Guernesey, 9 janvier [18]68, jeudi matin, 8 h. ½
Tu fais bien de dormir, mon cher bien-aimé, car il fait froid et sombre ce matin à ne pas distinguer sa main droite de sa main gauche. Voilà une demi-heurea que je te guette et que j’attends le jour et comme vous ne paraissez ni l’un ni l’autre, je suis venue me refourrerb dans mon lit d’où je gribouille à tâtonsc toutes ces lamentations stupides mais inutiles. Pour égayer un peu la situation, je pense que tu as eu une aussi bonne nuit que la mienne, que le petit roi Georges sera très content de sa liste civile et que Ruy Blas n’aura pas trop à se plaindre des naturels belges pour une fois voir, savez-vous.
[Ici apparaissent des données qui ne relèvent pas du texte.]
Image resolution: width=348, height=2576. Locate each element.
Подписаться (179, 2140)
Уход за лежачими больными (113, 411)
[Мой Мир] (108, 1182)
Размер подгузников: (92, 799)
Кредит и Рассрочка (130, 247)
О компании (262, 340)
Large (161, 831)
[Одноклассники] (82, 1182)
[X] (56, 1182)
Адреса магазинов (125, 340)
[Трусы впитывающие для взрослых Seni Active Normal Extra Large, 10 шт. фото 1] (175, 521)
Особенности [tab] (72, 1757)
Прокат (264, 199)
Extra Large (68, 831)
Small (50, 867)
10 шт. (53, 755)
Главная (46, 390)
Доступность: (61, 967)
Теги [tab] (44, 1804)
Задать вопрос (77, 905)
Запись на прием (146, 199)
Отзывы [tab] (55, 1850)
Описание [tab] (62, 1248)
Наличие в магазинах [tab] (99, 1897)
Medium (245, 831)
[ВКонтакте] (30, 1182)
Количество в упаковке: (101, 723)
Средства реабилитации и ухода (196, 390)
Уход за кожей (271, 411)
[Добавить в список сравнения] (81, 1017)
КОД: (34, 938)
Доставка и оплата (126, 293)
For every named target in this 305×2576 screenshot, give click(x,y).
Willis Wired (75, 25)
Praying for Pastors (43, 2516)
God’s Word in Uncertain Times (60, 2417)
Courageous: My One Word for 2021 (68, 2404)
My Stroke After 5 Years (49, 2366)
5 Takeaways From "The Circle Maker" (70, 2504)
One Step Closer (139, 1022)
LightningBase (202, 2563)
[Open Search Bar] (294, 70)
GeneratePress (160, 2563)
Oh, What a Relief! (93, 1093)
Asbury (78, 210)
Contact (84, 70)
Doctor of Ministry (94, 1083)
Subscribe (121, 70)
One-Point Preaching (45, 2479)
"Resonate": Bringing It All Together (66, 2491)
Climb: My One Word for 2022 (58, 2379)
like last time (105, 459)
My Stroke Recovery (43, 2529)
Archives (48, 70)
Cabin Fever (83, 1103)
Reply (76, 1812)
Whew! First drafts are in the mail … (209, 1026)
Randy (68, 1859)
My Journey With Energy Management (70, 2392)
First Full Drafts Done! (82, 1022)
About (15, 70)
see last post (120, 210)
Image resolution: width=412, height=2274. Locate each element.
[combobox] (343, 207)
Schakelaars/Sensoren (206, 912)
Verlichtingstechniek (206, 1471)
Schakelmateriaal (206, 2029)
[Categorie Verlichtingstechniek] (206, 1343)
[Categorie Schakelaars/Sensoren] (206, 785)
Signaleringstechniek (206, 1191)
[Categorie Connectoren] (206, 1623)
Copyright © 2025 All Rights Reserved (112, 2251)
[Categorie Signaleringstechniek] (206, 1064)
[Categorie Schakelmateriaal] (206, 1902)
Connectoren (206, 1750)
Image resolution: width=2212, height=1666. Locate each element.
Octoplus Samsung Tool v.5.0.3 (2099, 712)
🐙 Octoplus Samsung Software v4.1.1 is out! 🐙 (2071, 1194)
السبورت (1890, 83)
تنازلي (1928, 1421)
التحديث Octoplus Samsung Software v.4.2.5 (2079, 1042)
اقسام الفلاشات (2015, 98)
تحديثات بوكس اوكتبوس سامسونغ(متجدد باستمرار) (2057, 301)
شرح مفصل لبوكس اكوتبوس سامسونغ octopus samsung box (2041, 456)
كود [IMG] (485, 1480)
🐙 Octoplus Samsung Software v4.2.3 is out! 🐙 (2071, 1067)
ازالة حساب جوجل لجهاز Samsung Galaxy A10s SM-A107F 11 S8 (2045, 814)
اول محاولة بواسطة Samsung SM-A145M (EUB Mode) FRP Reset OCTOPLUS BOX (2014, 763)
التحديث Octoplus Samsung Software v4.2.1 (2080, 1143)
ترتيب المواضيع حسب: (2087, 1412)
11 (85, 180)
Je pense aussi avec un certain plaisir que j’ai quelques bons articles à lire sur ce sujet et que je vais m’en fourrerd jusque-làe [1]. Je n’oublie pas pour cela que j’ai à t’envoyer un dessert complet pour ton déjeuner de magistrats ce matin. Tout à l’heure je me lèverai pour arranger cela moi-même. J’y joindrai le cognac et le rhum en tout cas. Et c’est ainsi que de rien en rien on arrive à la fin de son gribouillis, ayant à peine la place de je t’aime.
BnF, Mss, NAF 16389, f. 9
Transcription de Jeanne Stranart assistée de Florence Naugrette
a) « une demie heure ».
b) « refourer ».
c) « tâton ».
d) « fourer ».
e) « jus-là ».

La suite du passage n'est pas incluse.